GIVEN PASSAGE:
# Innovate MTX-L



## browland (Apr 4, 2009)

Does anybody have any reviews on this product? I just got one in and about to get it hooked up and test it out , hope it works half as good as my wide band commander ! 




Sent from my iPhone using Tapatalk


----------



## filthyredneck (Feb 10, 2010)

I dont know anything about that product, but If you decide to get rid of the wideband holla at me (if it's something I can use)

"Killing Time Using Tapatalk 2"


----------



## mudtodeep (Jun 5, 2012)

I got one and it works good just make sur its under a load when reading gage like going up a hill. If u try to read it cruising it will read LEAN


----------



## Waddaman (Oct 3, 2010)

Doesn't need to be going up a hill just read it when the bike is still under load.

I had 2 issues with mine.

1. my big connector that connects to the sensor would not click shut, don't know why but it wouldn't make it all the way no matter how hard I pushed(dry no grease holding it right out of the box) So I just loaded it up with dielectric grease and put some tape on it to hold it together.

2. I had problems as I kept getting the E9 error code which means low voltage, I talked to Vforcejohn about it as he recommended it to me and he told me to wire it direct to battery with a switch, I had mine off a switched source (I think accessory plug) and it was no good. Every other run I did I couldn't get any results because it was low voltage, as well it made my idle up or down because it was drawing so much power.

Edit: AND I forgot to mention it made it take really really long to heat up after you turn the key, john told me hooking it direct to battery with a switch would fix all the problems but by the time I talked to him about it I was done tuning so I took it off.

Other then that, it worked good. Never got any water damage and always gave me good numbers.


----------



## browland (Apr 4, 2009)

Well I have always used the wide band commander , on all my race applications and it's an awesome setup . Just curious if this would be a good tool to use , I don't have a dyno anymore and I'm sure not putting the wideband commander on a wheeler to ruin in the mud . Filthy I'll let ya know how it works out , I can always drop it in the mail if you need to use it , I bought the clamp for the tail pipe as well as 10 extra bungs , I'm not leaving it on the bike, 




Sent from my iPhone using Tapatalk


----------



## filthyredneck (Feb 10, 2010)

^ alright, thats all I want it for is to get a good tune to run instead of going and paying out the arse to get it done. Need to setup the gade, and outty. Would also like to do the brutes, but I need to buy the equipment lol.

"Killing Time Using Tapatalk 2"


----------



## mudtodeep (Jun 5, 2012)

No need to buy bungs just get oil burners that go on spark plugs cut end off. get 2 for 4 dollars works great


----------



## mudtodeep (Jun 5, 2012)

There 18mm


----------

DIRECTIONS:
#1 In the forum thread, why did Waddaman pack the sensor connector with dielectric grease and tape it together?
#2 Identify every line in the listing below that contains the string "Image", treating case as significant.

Element and text location data

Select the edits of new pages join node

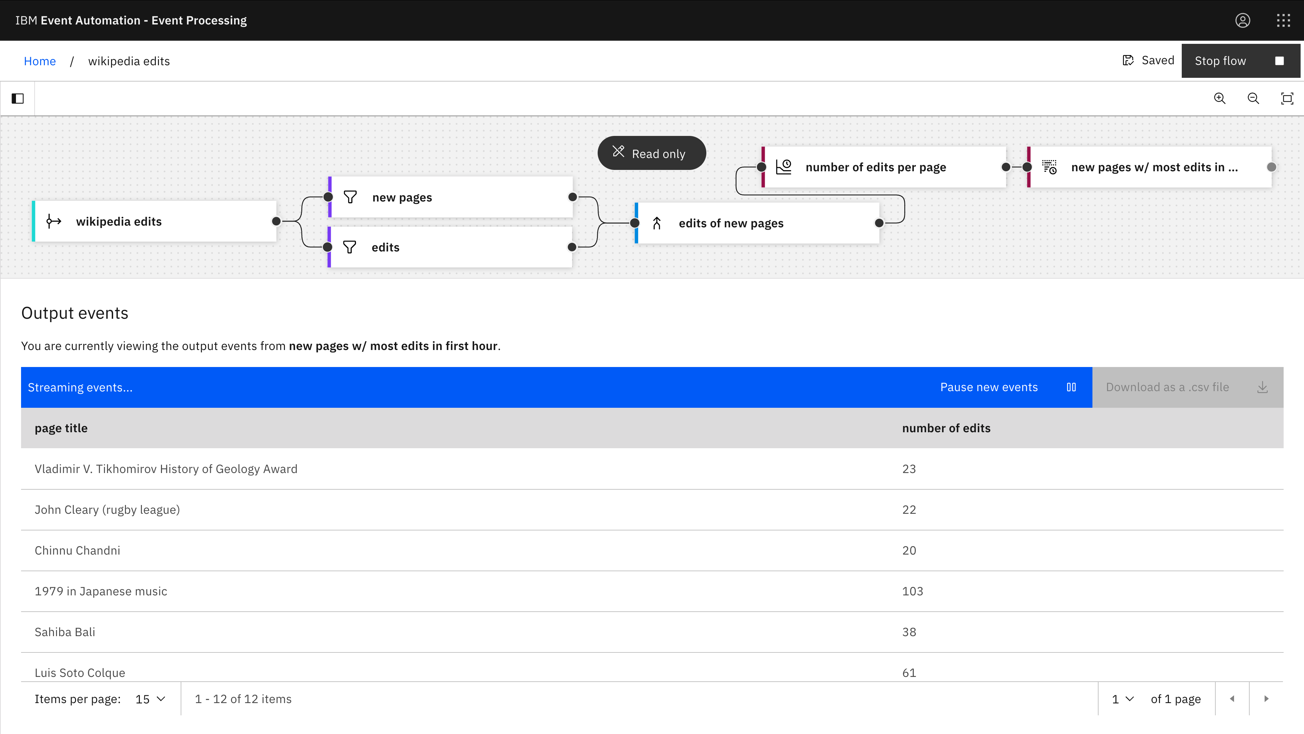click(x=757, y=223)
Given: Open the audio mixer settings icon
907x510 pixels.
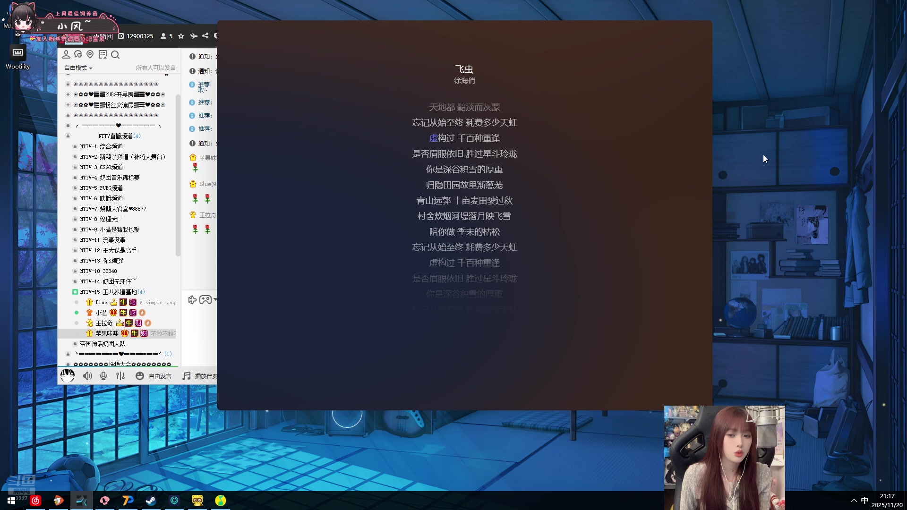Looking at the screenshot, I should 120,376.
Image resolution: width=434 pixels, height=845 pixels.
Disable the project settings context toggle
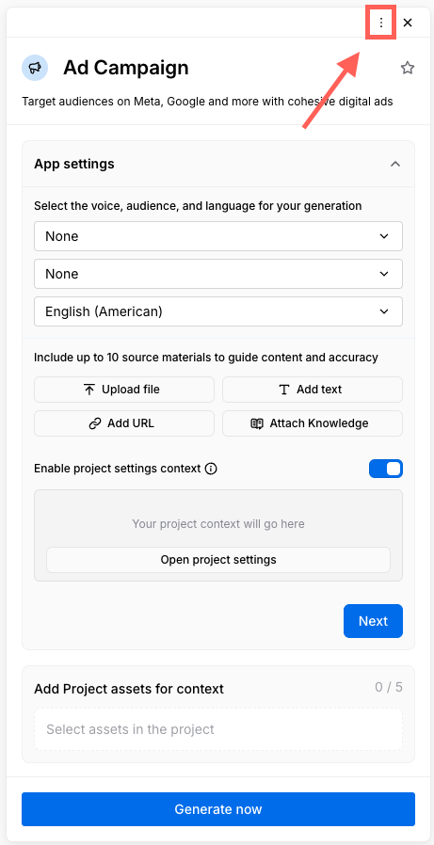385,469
---
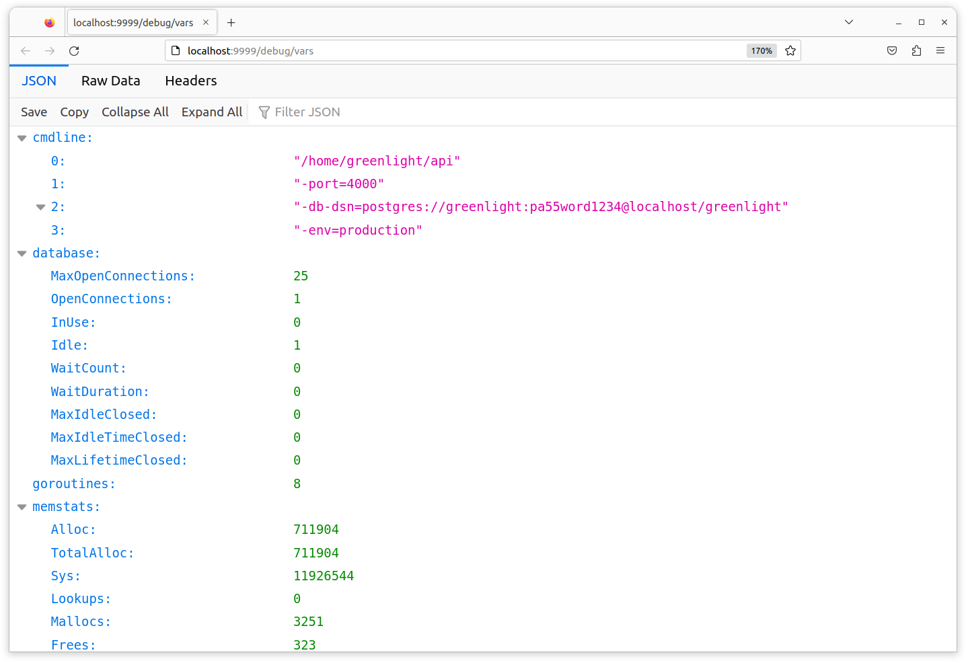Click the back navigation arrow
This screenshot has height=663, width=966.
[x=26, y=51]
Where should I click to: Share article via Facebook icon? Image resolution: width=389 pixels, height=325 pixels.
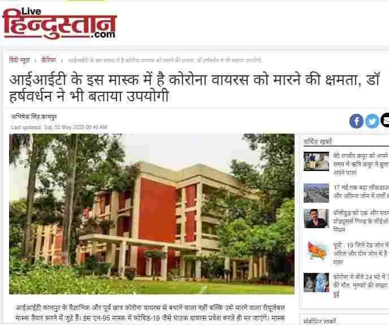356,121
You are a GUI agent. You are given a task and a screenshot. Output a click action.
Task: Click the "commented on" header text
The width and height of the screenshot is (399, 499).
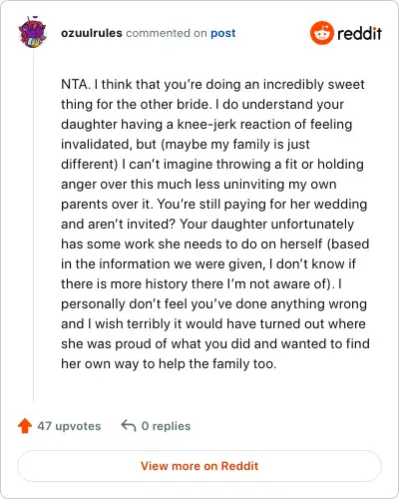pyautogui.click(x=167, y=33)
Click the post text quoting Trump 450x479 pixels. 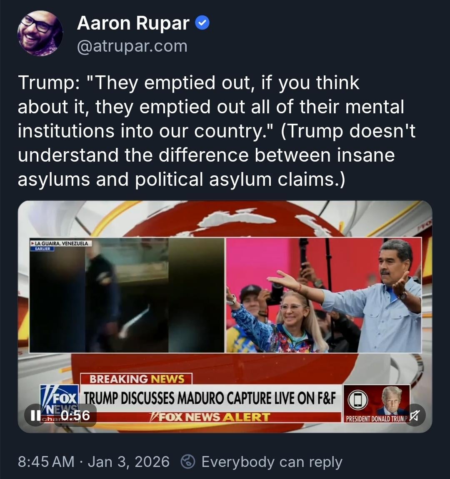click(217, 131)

SOLVED TASKS:
#1 The big connector that attaches to the sensor would not click shut, no matter how hard it was pushed. Waddaman filled it with dielectric grease and taped it to hold it together.

#2
Image resolution: width=434 pixels, height=845 pixels.
Where should I click to: Share article via Facebook icon? Image resolution: width=389 pixels, height=325 pixels.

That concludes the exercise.